Quelle surprise de découvrir ce matin un tract régional du SPS sur les congés bonifiés.
Étonnant, puisque jusqu’ici, aucune autre organisation syndicale n’avait écrit à ce sujet. À croire que, pour une fois, vous avez trouvé l’inspiration par vous- mêmes…
Et non simplement recyclé les tracts des collègues pour tenter d’exister un peu.
Concernant les bonifiés, rappelons quelques faits simples.
Il y a eu une réunion préparatoire : nous ne vous y avons pas entendus !
Puis un CSA : là encore, silence total de votre part pendant près de dix heures d’instance.

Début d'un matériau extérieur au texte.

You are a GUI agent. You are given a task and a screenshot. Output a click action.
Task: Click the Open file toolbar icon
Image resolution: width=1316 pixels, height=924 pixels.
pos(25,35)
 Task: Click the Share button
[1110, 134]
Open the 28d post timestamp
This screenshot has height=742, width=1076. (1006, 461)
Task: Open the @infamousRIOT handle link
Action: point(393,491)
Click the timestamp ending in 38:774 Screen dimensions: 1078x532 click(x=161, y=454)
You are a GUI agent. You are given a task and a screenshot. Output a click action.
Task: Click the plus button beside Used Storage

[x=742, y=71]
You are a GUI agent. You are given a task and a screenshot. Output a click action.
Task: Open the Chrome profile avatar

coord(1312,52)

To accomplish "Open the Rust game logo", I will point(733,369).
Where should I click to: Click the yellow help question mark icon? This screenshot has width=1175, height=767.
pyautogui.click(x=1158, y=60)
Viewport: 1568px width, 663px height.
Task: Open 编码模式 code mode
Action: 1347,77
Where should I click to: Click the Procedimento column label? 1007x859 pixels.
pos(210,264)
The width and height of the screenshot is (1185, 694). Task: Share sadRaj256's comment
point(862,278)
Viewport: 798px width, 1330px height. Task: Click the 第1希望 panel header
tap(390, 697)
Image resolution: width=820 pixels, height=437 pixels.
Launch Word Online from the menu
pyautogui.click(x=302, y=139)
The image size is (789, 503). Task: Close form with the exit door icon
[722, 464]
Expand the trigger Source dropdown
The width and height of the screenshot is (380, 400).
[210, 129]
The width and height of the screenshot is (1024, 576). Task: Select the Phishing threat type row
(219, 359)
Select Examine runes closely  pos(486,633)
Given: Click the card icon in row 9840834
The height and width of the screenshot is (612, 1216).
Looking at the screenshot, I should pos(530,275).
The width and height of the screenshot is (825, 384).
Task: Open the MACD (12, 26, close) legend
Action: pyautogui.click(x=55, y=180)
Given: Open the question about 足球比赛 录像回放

Manifestement, il vous est plus facile d’écrire après coup que de défendre une position lorsque les débats ont lieu. Et encore faudrait-il que les éléments soient compris correctement, car votre lecture relève davantage du populisme que de l’analyse.
De notre côté, nous préférons que les établissements puissent échanger directement avec les agents concernés, plutôt que de laisser la DAP décider seule pour tout le monde. Bien sûr, cela doit se faire dans un cadre clair, avec la possibilité d’y apporter des ajustements concrets.
L’arrivée et l’apport de nos collègues ultramarins impliquent forcément certaines adaptations, notamment pour les périodes de congés, qu’il s’agisse des vacances scolaires ou de la fin d’année. Précisons d’ailleurs que ce protocole ne s’appliquerait qu’en cas de concentration importante de demandes sur les mêmes périodes.
La DI de Paris y parvient très bien.
Pourquoi le Grand Est en serait-il incapable ?
Il semble également utile de rappeler que nos collègues ultramarins — qu’ils viennent du Pacifique, de l’Atlantique ou des Caraïbes — n’ont pas tous les mêmes réalités ni les mêmes attentes.
Dans votre récit, le SPS explique à l’ensemble des personnels en uniforme que chaque demande devrait être validée par l’AP.
Très bien… mais concrètement, que se passera-t-il lorsque trois, quatre, voire cinq agents d’une même équipe demanderont la même période ?
Et les rappels ?
Sur le terrain, il faudra bien l’expliquer aux collègues.
Mais là, comme souvent, vous ne serez pas présents.
Continuez donc à publier des tracts en reprenant ceux des autres.
Continuez aussi à parler de réforme en mettant des signes « = » entre les indices 484 et 544.
Les retraités comme les collègues en activité savent parfaitement que ce n’est pas la même chose : la fiche de paie, elle, parle d’elle-même…
Et bien plus clairement que vos tracts.
Les élections vous font enfin sortir du bois.
Espérons simplement que ce réveil tardif ne soit pas qu’un feu de paille, et que vos extinctions de voix en instance ne se prolongent pas encore longtemps.